■ Exercise: From the line containing "مشاهده RSS (1661, 531)" to the end of the listing, copy each line exactly and leave out all others.

# # # #

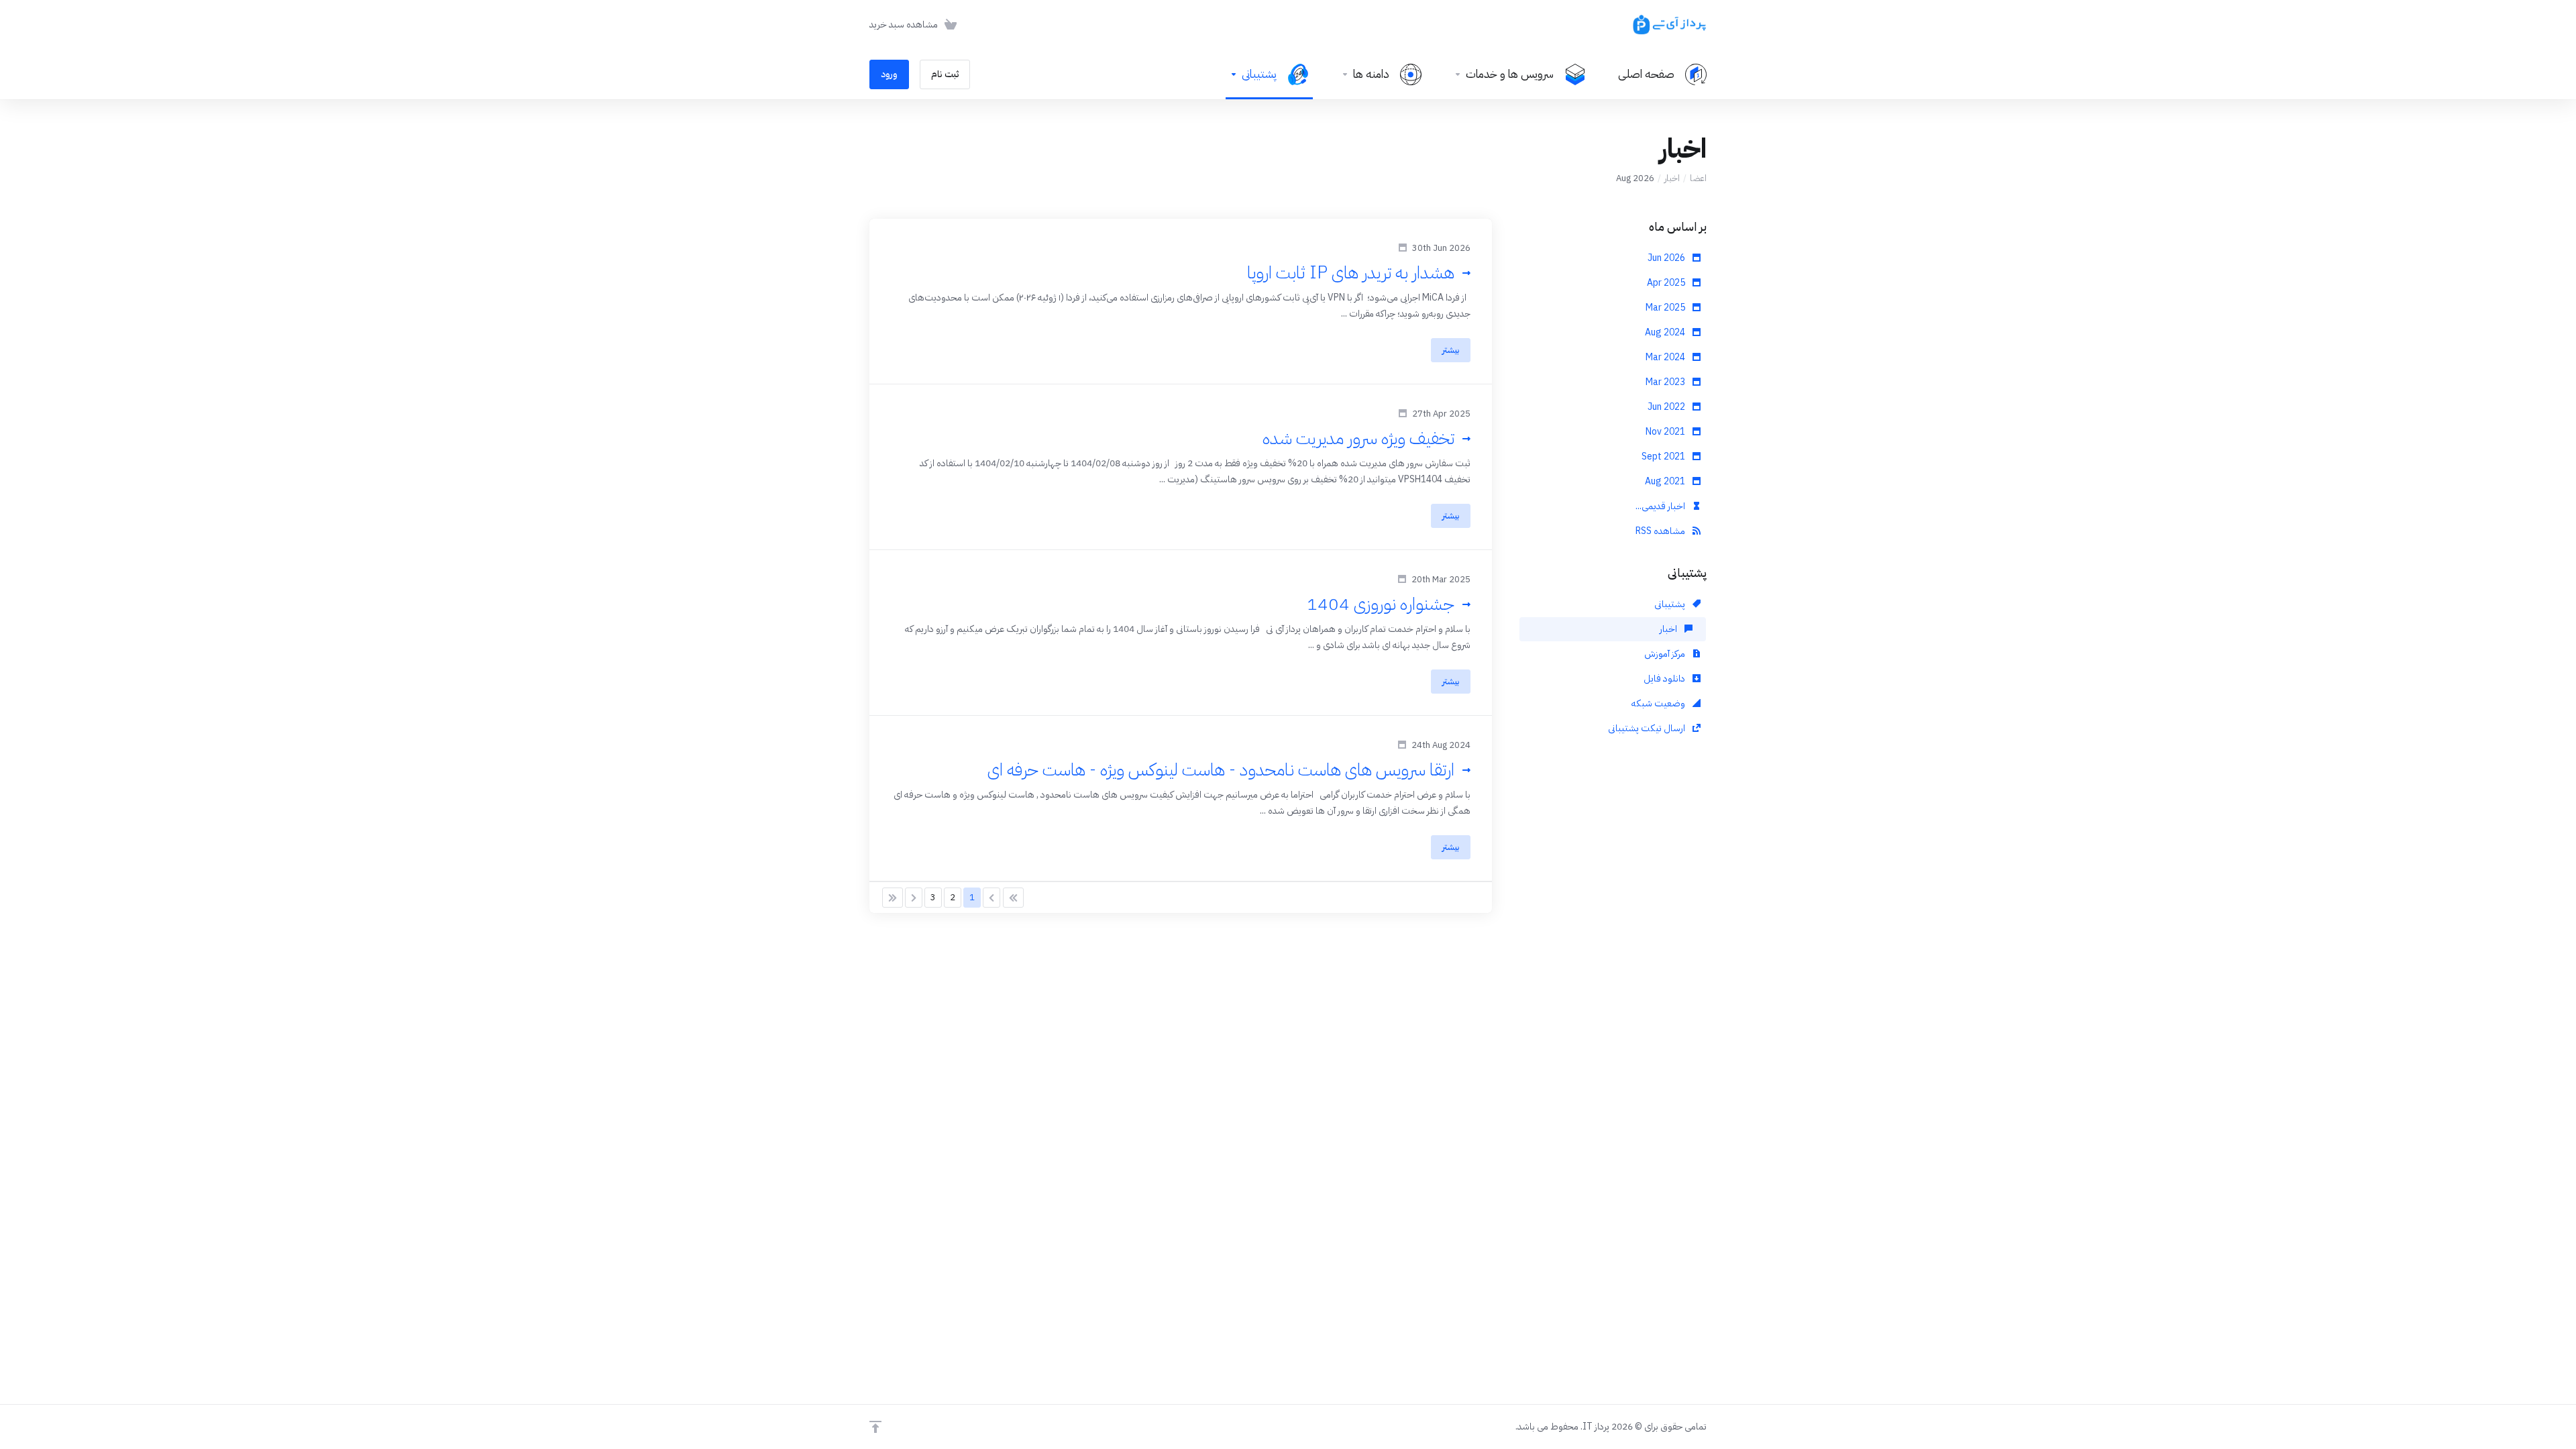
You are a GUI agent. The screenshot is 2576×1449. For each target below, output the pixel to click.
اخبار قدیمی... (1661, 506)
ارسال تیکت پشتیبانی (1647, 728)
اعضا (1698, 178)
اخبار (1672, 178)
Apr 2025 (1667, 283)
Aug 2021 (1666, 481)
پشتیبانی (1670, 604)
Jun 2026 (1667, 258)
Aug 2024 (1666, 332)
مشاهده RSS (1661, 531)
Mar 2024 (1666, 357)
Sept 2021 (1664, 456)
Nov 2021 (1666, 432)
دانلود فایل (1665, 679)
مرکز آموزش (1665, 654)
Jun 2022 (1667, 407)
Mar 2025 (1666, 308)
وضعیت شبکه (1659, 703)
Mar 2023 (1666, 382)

# # # #

■ Written reply:
مشاهده RSS (1661, 531)
Mar 2024 (1666, 357)
Sept 2021 (1664, 456)
Nov 2021 (1666, 432)
دانلود فایل (1665, 679)
مرکز آموزش (1665, 654)
Jun 2022 (1667, 407)
Mar 2025 (1666, 308)
وضعیت شبکه (1659, 703)
Mar 2023 (1666, 382)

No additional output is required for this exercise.